Lázaro

por Pbro. Miguel A. Comandi

Asistir a este acontecimiento gracias a las palabras del Evangelio, nos sitúa en un ámbito del todo particular. Escuchamos las palabras, los diálogos, los susurros, accedemos a sentimientos y reacciones profundas, percibimos llantos y vemos las lágrimas surcar diversidad de rostros –y, sobre todo, El Rostro– sentimos el hedor de la muerte y evocamos los aromas de la unción perfumada. Muerte y Vida se conjugan aquí con especial fuerza y significatividad, en este último signo, previo a la Pasión, según el Evangelio de San Juan. Signos inaugurados hacía tiempo, en aquellas bodas en Caná de Galilea, cuando en un “tercer día” (Jn 2,1) Jesucristo “manifestó su gloria y sus discípulos creyeron en Él” (Jn 2,11). Como en aquél signo, el primero de todos, no sólo por cronología sino por preeminencia –puesto que todo el Misterio Pascual estaba allí contenido– este último signo habla también de la Muerte, irreversible e inexorable, y de la Vida, de quien es la Resurrección y la Vida, que triunfa sobre aquella, que arranca de sus sombrías mansiones las víctimas que ha cobrado.

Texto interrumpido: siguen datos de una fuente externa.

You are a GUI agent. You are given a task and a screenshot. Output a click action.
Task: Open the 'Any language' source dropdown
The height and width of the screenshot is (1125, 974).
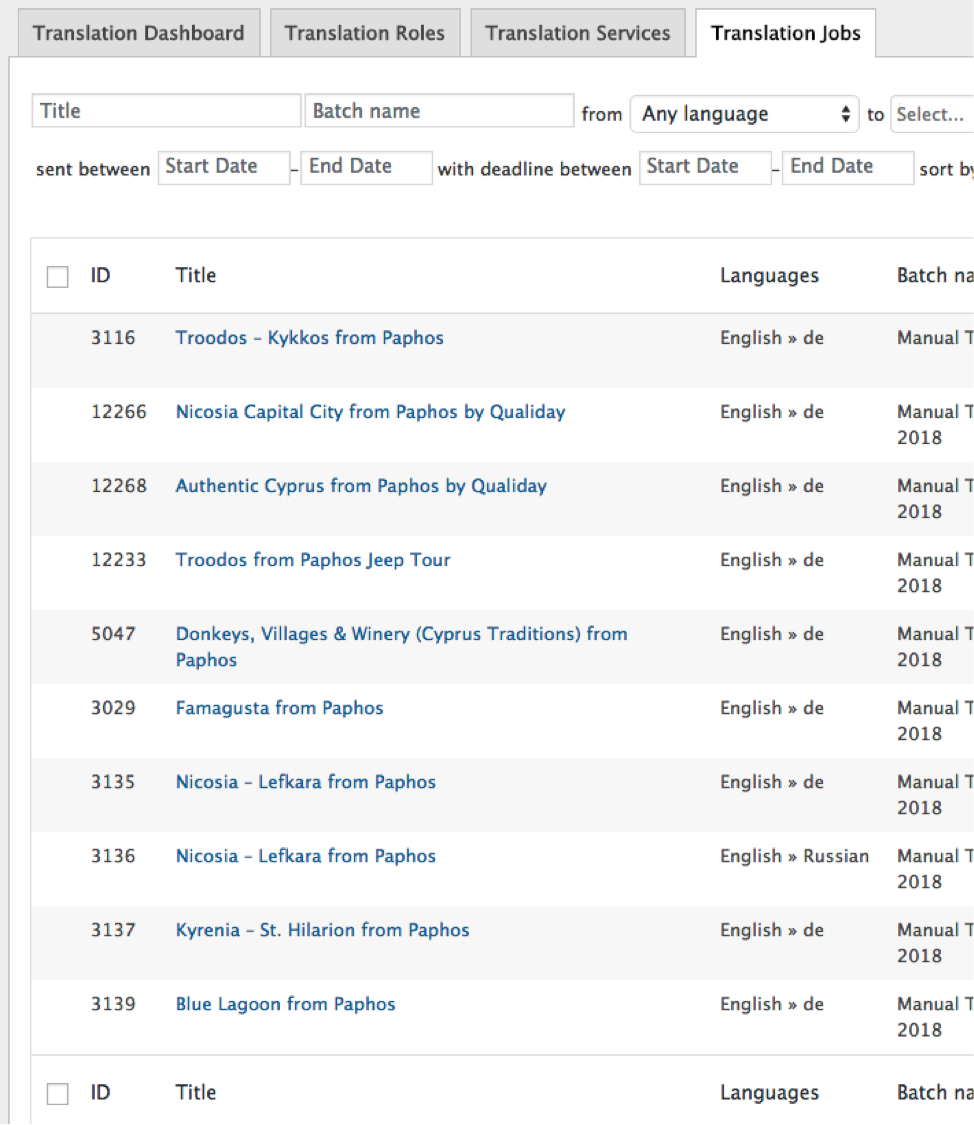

En el horizonte de este milagro se eleva ya con claridad el Calvario y la Cruz. Los discípulos intentan disuadir a Cristo de su propósito de dirigirse a Judea. Intuyen lo que sucederá, van comprendiendo que los diversos anuncios de la Pasión se harán realidad, aunque les cuesta aceptar que luego de la Muerte viene la Resurrección. Este milagro lo pone de manifiesto. Es un milagro, un signo portentoso hecho “para la gloria de Dios, para que el Hijo de Dios sea glorificado”. Según San Juan, la glorificación del Hijo tiene lugar ya en la Pasión. Jesucristo se presenta como el Mesías, el Salvador, como “la Resurrección y la Vida” como verdadero Dios, empleando el nombre divino, de honda raigambre en el Antiguo Testamento: “Yo Soy”. San Juan enfatiza al máximo estos títulos, esta realidad plena. Por eso nos sorprende tanto aquella expresión, cortante, incisiva, y hasta paradójica, en el centro mismo del relato: “Jesús lloró”.

Enigmático llanto, sorprendentes lágrimas surcan el Rostro de Dios. Él, que dijo a la atribulada madre de Naím que no llorara, ahora no contiene sus propias lágrimas. Pero es como si le hubiera dicho, no llores hasta que Yo mismo no derrame las lágrimas de la salvación, porque mis lágrimas son el arquetipo, el modelo de las tuyas, de las lágrimas de la humanidad que manifiestan la realidad de la muerte, pero que sólo por Cristo pueden convertirse en bienaventuranza: “Bienaventurados los que lloran, porque ellos serán consolados.” (Mt 5,5). Tus lágrimas deben ser mías, y las mías tuyas, para que contengan la salvación, porque es necesario comprender lo que el mismo Jesús anuncia: “Aquel día comprenderéis que yo estoy en mi Padre y vosotros en mí y yo en vosotros.” (Jn 14,20). Así las lágrimas del dolor se convierten en las del amor (“el que tú amas está enfermo”; “cómo lo amaba”) y el aroma desagradable de la muerte se convierte en suavísimo perfume de vida. Por eso San Juan alude a la unción en Betania al inicio de este evangelio y al hedor de la muerte que retrae a los presentes de retirar la piedra que tapa el sepulcro. Piedra a la que se hace alusión más adelante, en el santo sepulcro de Cristo. En realidad, nadie puede retirar esa piedra, y menos aun lo que esa piedra significa: las regiones de la muerte están clausuradas, cerradas para siempre, se han vuelto inaccesibles a toda posibilidad de rescate. Pero la Palabra de Cristo participa su poder en aquellos que despejan la entrada de la tumba y su Voz poderosa, que en otro tiempo llamara a nuestros primeros padres para que salieran de las tinieblas en que el pecado los había sumergido, llama con autoridad absoluta a Lázaro: “Ven afuera”. Cual nuevo éxodo, los lazos de la muerte han sido quebrantados y el hombre, desatado de ellos, puede caminar libremente hacia Cristo y, por Él, hacia el Padre. Pero puede hacerlo porque Cristo lo ha hecho antes que nosotros. Él atravesó por las puertas de la Muerte, el resurgió triunfante porque es la Vida.

Que el Señor pronuncie también aquellas palabras sobre nosotros, ese llamado imperativo que nos haga “salir” de la prisión en que nuestros pecados nos retienen, y libres de toda oscuridad, nos permita recorrer el camino hacia la Jerusalén celestial.